Vogliamo ora dire qualcosa sul senso di un’arte liturgica intesa non come arte di tipo ‘confessionale’. Liturgia vuol dire il servizio ed il sacrificio di lode che una comunità rende a Dio. Un’arte liturgica quindi ha un aspetto essenzialmente comunitario. Ma prima di soffermarci sul fondamentale aspetto comunitario di un’arte che si voglia sacra (cioè aperta all’invisibile ed al mistero) dobbiamo sottolineare che un’arte liturgica è quell’arte che non soggiorna presso di sé compiaciuta della sua bellezza ma è un’arte che si consuma tutta nel far segno a ciò di cui è segno: in questo suo ‘tutta consumarsi’ sta il suo essere arte eucaristica. Allora tutto il nostro discorso sull’arte sacra tende ad un’arte di tipo alimentare (al riguardo tieni presente almeno Salvador Dalì e Piero Manzoni). Un’arte commestibile sarebbe quel fine che l’arte sacra non può raggiungere se non rinunciando ad essere soltanto arte, se non rinunciando a se stessa, se non consumandosi tutta nel suo veicolare l’invisibile ed il mistero. Come l’arte liturgica non può che essere arte eucaristica così l’arte eucaristica (a cui noi tendiamo asintoticamente) non può che essere arte liturgica cioè un’arte non dedicata al singolo individuo, bensì ad una comunità (la chiesa). A detta di Padre Marko Ivan Rupnik (colui che ha trovato la via che può già permettere all’arte sacra di uscire da quel pantano in cui è andata intrappolandosi almeno a partire dal secondo dopoguerra) l’arte è memoria della comunione. Allora l’arte eucaristica è un’arte comunionale. Essa deve anticipare e fare memoria della comunione a cui l’arte sacra ci deve condurre anche se questa comunione essa può viverla solo a patto della sua dissoluzione nella comunità stessa. Quindi perché si dia un’arte sacra occorre che si dia una comunità; ma d’altro canto perché si dia comunità si deve dare un’arte sacra in quanto cristica ed eucaristica intorno a cui una comunità possa stringersi.

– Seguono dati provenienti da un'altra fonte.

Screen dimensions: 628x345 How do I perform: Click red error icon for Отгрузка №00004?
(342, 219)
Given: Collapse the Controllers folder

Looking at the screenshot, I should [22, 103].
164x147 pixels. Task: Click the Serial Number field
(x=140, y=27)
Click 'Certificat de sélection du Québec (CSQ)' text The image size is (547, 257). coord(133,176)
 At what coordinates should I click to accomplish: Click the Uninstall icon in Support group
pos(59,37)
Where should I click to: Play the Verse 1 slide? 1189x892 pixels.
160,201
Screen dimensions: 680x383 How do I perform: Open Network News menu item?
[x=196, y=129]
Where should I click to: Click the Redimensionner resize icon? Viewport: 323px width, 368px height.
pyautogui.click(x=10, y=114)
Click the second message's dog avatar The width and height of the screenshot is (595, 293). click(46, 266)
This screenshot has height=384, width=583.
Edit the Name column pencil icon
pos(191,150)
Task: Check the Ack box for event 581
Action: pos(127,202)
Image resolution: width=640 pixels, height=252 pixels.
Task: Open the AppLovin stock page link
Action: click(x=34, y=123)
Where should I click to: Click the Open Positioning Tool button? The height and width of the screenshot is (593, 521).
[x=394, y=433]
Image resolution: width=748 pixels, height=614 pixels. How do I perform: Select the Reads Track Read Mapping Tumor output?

Oggi che non viviamo più in una ‘comunità organica’ non è ancora possibile un’arte comunionale anche se l’arte come espressione dell’individuo (e non della persona) è entrata in una profonda crisi. Oggi crediamo che si debba parlare sulla scorta di Ivanov di un’arte monastica, di un’arte claustrale. Il monastero già nel suo nome esprime la nostra attuale condizione. Il monastero è etimologicamente parlando qualcosa come una ‘comunità di solitudini’. Oggi siamo chiamati a praticare quest’arte claustrale fino a quando un’arte sacra torni ad essere ancora non solo possibile ma anche effettiva e reale.